The operation succeeded but the patient died

The operation succeeded but the patient died

Author
Discussion

Dr Jekyll

Original Poster:

23,820 posts

268 months

Wednesday 26th October 2022
quotequote all
What's your profession's equivalent?

I'll start with 'The project was successful but the business didn't benefit as we'd expected.'

vaud

52,399 posts

162 months

Wednesday 26th October 2022
quotequote all
Mine was telling my boss that we secured a huge sale of kit that scanned and OCRd audit/financial records.

To Enron. A month before they collapsed. And no the deal didn't go through.

vulture1

12,775 posts

186 months

Wednesday 26th October 2022
quotequote all
At my work I was in charge of the fresh area (large supermarket)
The chillers had never had a proper clean organised by any manager as they always failed to plan it so when the yearly night eaners came in the shelfs got a bit of a clean and that was it. As opposed to a strip everything off take off the bottom shelfs suck out all the crap from below and the ducts etc.
This is needed to stop chiller breakdowns.

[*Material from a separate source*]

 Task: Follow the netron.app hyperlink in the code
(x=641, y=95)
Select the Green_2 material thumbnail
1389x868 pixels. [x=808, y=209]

Upon making this actually happen on a nightshift over 3 weeks amd a huge team to do it almost every chiller broke down within 2-3 weeks afterwards...

Truckosaurus

12,047 posts

291 months

Wednesday 26th October 2022
quotequote all
I've worked on several IT projects that were completed but didn't get to go live - most recently some Brexit related ones to cover various Deal/No Deal scenarios that might have occurred.

One, many years ago, was canned midway but the customer decided it was cheaper to complete the development and test phases that had been 'paid for' rather than down tools and renegotiate the contracts. (That was a public sector customer if you couldn't tell).